» REQUIRED WORK:
Using the article on John McCain's presidential campaign, explain in one to three sentences why the title "No Surrender Tour" has a double meaning.

McCain campaigns with wife Cindy in Florence, S.C. Photo by Brett Flashnick / AP
by Andrew Malcolm
Nearly four decades ago, John McCain and his fellow American POWs imprisoned in North Vietnam would climb onto each other's shoulders to peer out their cell grate and signal each other by hand.
Today, the 71-year-old McCain is running in an uphill campaign for the Republican nomination for president, and he's counting on his war buddies and hundreds like them to help him.
This weekend the Arizona senator is completing another leg of his "No Surrender Tour," this part in South Carolina. The tour title has a double meaning, no surrender to the rough days of overspending and staff turmoil that sent his poll numbers plummeting and no surrender in the Iraq war, which McCain says is the "seminal" national issue and must take precedence over his political ambitions.
We've written about McCain's scrappy campaigning alone in the back of a commercial plane last month. And you can see him this morning on NBC's Meet the Press. Now, in a compelling update from the campaign trail by The Los Angeles Times' James Rainey, we learn how McCain the unrelenting underdog is doing and why his poll numbers are now showing a resurgence, despite or perhaps because of his adamant straight-talking defense of the unpopular war and its importance to U.S. national security.

» SUPPLIED MATERIAL:
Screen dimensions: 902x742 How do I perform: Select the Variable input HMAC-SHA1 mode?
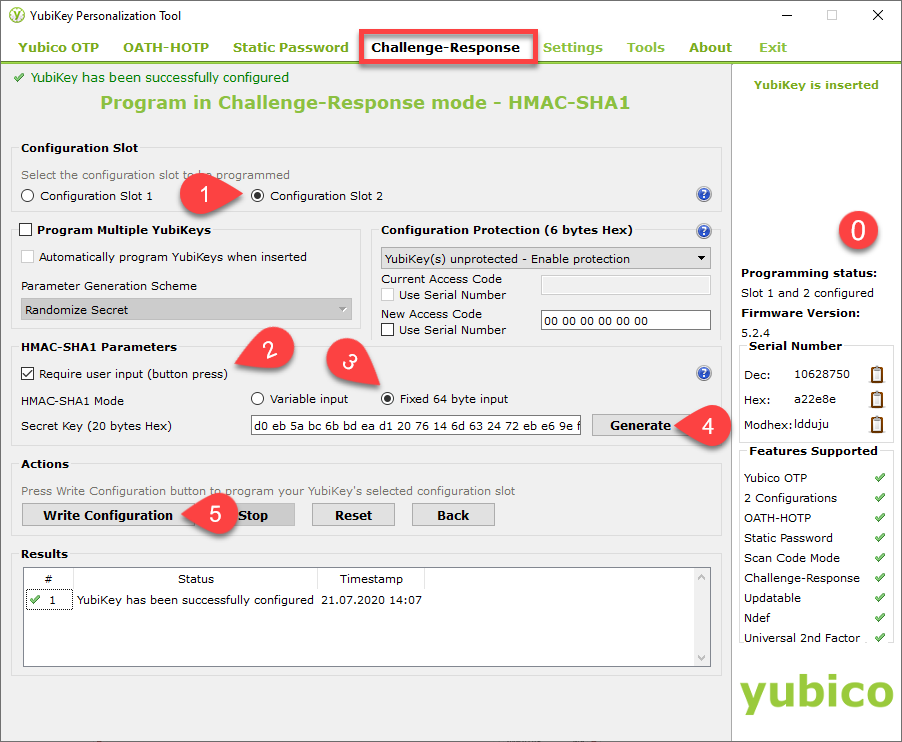point(257,399)
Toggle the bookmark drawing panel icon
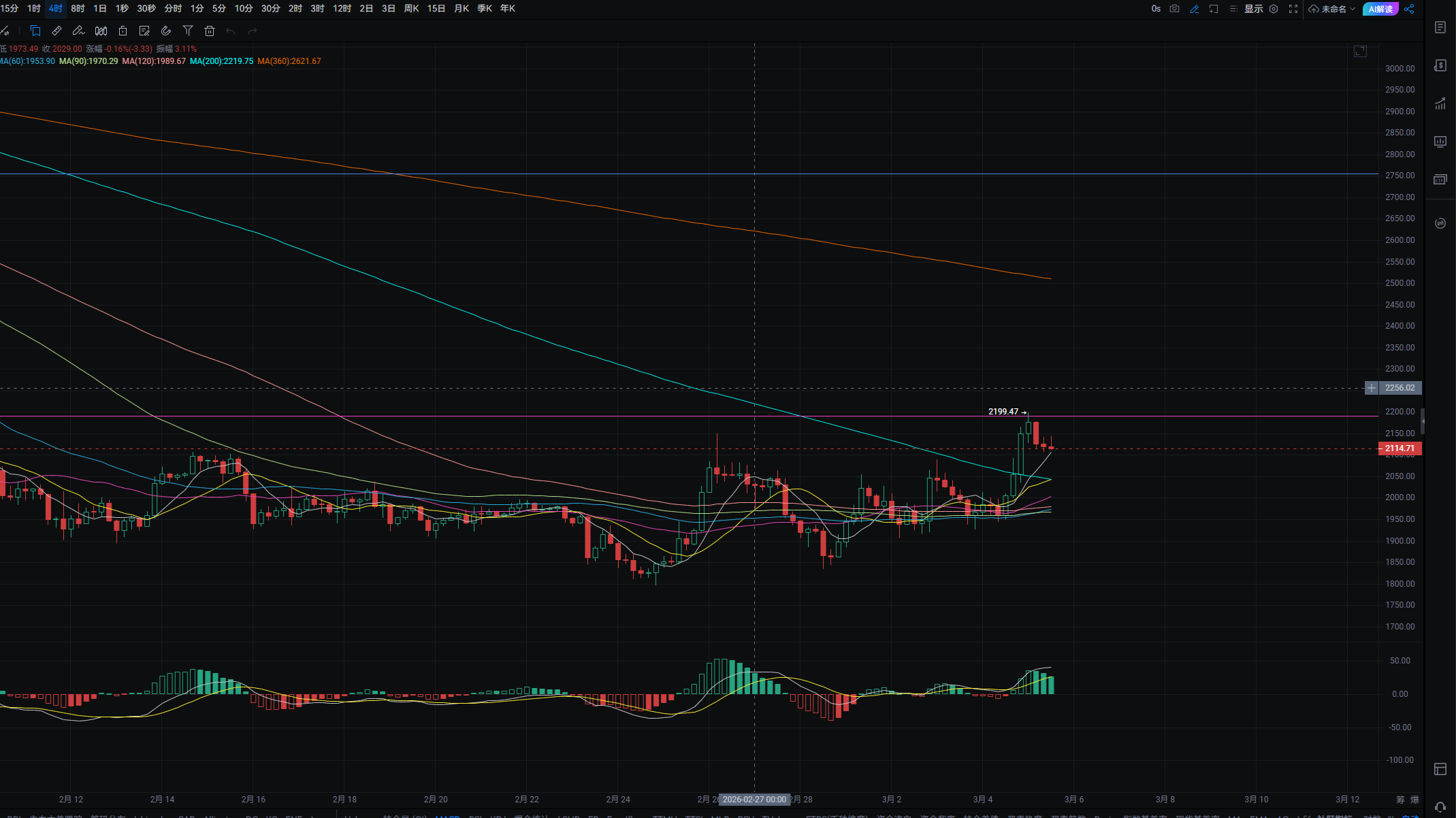 point(35,31)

» RESULT OF THE EXERCISE:
The title means no surrender to the rough days of overspending and staff turmoil that sent McCain's poll numbers plummeting. It also means no surrender in the Iraq war, which he calls the "seminal" national issue and says must take precedence over his political ambitions.